What you will do
All records should be written out again exactly.

Data in this exercise
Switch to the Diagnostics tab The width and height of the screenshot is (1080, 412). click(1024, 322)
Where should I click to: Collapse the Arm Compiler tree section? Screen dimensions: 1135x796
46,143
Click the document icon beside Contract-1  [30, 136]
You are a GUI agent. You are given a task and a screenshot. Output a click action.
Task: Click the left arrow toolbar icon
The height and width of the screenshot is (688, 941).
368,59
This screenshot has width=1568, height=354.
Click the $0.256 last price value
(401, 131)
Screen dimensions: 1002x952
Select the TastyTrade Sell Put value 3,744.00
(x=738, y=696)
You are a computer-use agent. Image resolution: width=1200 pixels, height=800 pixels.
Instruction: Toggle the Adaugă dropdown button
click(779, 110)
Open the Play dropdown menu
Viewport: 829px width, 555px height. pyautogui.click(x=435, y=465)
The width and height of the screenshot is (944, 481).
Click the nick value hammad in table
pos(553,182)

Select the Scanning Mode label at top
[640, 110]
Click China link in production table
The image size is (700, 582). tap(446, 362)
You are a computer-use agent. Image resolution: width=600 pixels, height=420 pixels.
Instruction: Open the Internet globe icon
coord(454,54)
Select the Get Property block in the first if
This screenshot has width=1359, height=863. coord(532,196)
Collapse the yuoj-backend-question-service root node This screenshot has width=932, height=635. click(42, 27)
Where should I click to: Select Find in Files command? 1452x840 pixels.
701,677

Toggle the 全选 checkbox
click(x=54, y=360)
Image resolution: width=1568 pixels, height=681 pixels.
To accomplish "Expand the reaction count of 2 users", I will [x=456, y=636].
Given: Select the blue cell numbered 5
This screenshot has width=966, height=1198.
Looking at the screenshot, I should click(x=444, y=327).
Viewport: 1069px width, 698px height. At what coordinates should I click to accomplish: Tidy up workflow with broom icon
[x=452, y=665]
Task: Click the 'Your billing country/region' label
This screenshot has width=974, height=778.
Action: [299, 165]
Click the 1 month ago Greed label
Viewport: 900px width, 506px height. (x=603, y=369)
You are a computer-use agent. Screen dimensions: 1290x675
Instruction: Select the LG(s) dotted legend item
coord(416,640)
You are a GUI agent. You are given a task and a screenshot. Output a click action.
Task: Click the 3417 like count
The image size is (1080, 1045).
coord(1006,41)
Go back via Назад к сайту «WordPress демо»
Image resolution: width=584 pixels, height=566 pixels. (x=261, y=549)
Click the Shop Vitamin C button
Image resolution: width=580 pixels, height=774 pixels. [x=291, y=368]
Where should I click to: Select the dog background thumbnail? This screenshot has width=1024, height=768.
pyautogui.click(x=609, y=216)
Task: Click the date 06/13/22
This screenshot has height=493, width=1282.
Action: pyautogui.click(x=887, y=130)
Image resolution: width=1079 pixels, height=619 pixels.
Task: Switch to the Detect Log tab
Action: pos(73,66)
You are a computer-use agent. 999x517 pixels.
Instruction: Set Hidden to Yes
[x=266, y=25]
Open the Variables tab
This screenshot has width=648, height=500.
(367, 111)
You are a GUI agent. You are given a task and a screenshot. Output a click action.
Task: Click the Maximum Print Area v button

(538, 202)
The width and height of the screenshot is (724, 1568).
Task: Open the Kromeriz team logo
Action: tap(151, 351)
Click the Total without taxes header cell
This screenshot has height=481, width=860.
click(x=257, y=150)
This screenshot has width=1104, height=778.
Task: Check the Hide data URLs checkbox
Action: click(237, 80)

Task answer
Switch to the Diagnostics tab The width and height of the screenshot is (1080, 412). click(1024, 322)
Where should I click to: Collapse the Arm Compiler tree section? Screen dimensions: 1135x796
46,143
Click the document icon beside Contract-1  [30, 136]
You are a GUI agent. You are given a task and a screenshot. Output a click action.
Task: Click the left arrow toolbar icon
The height and width of the screenshot is (688, 941).
368,59
This screenshot has width=1568, height=354.
Click the $0.256 last price value
(401, 131)
Screen dimensions: 1002x952
Select the TastyTrade Sell Put value 3,744.00
(x=738, y=696)
You are a computer-use agent. Image resolution: width=1200 pixels, height=800 pixels.
Instruction: Toggle the Adaugă dropdown button
click(779, 110)
Open the Play dropdown menu
Viewport: 829px width, 555px height. pyautogui.click(x=435, y=465)
The width and height of the screenshot is (944, 481).
Click the nick value hammad in table
pos(553,182)

Select the Scanning Mode label at top
[640, 110]
Click China link in production table
The image size is (700, 582). tap(446, 362)
You are a computer-use agent. Image resolution: width=600 pixels, height=420 pixels.
Instruction: Open the Internet globe icon
coord(454,54)
Select the Get Property block in the first if
This screenshot has width=1359, height=863. coord(532,196)
Collapse the yuoj-backend-question-service root node This screenshot has width=932, height=635. click(42, 27)
Where should I click to: Select Find in Files command? 1452x840 pixels.
701,677

Toggle the 全选 checkbox
click(x=54, y=360)
Image resolution: width=1568 pixels, height=681 pixels.
To accomplish "Expand the reaction count of 2 users", I will [x=456, y=636].
Given: Select the blue cell numbered 5
This screenshot has width=966, height=1198.
Looking at the screenshot, I should click(x=444, y=327).
Viewport: 1069px width, 698px height. At what coordinates should I click to accomplish: Tidy up workflow with broom icon
[x=452, y=665]
Task: Click the 'Your billing country/region' label
This screenshot has width=974, height=778.
Action: [299, 165]
Click the 1 month ago Greed label
Viewport: 900px width, 506px height. (x=603, y=369)
You are a computer-use agent. Screen dimensions: 1290x675
Instruction: Select the LG(s) dotted legend item
coord(416,640)
You are a GUI agent. You are given a task and a screenshot. Output a click action.
Task: Click the 3417 like count
The image size is (1080, 1045).
coord(1006,41)
Go back via Назад к сайту «WordPress демо»
Image resolution: width=584 pixels, height=566 pixels. (x=261, y=549)
Click the Shop Vitamin C button
Image resolution: width=580 pixels, height=774 pixels. [x=291, y=368]
Where should I click to: Select the dog background thumbnail? This screenshot has width=1024, height=768.
pyautogui.click(x=609, y=216)
Task: Click the date 06/13/22
This screenshot has height=493, width=1282.
Action: pyautogui.click(x=887, y=130)
Image resolution: width=1079 pixels, height=619 pixels.
Task: Switch to the Detect Log tab
Action: pos(73,66)
You are a computer-use agent. 999x517 pixels.
Instruction: Set Hidden to Yes
[x=266, y=25]
Open the Variables tab
This screenshot has width=648, height=500.
(367, 111)
You are a GUI agent. You are given a task and a screenshot. Output a click action.
Task: Click the Maximum Print Area v button

(538, 202)
The width and height of the screenshot is (724, 1568).
Task: Open the Kromeriz team logo
Action: tap(151, 351)
Click the Total without taxes header cell
This screenshot has height=481, width=860.
click(x=257, y=150)
This screenshot has width=1104, height=778.
Task: Check the Hide data URLs checkbox
Action: click(237, 80)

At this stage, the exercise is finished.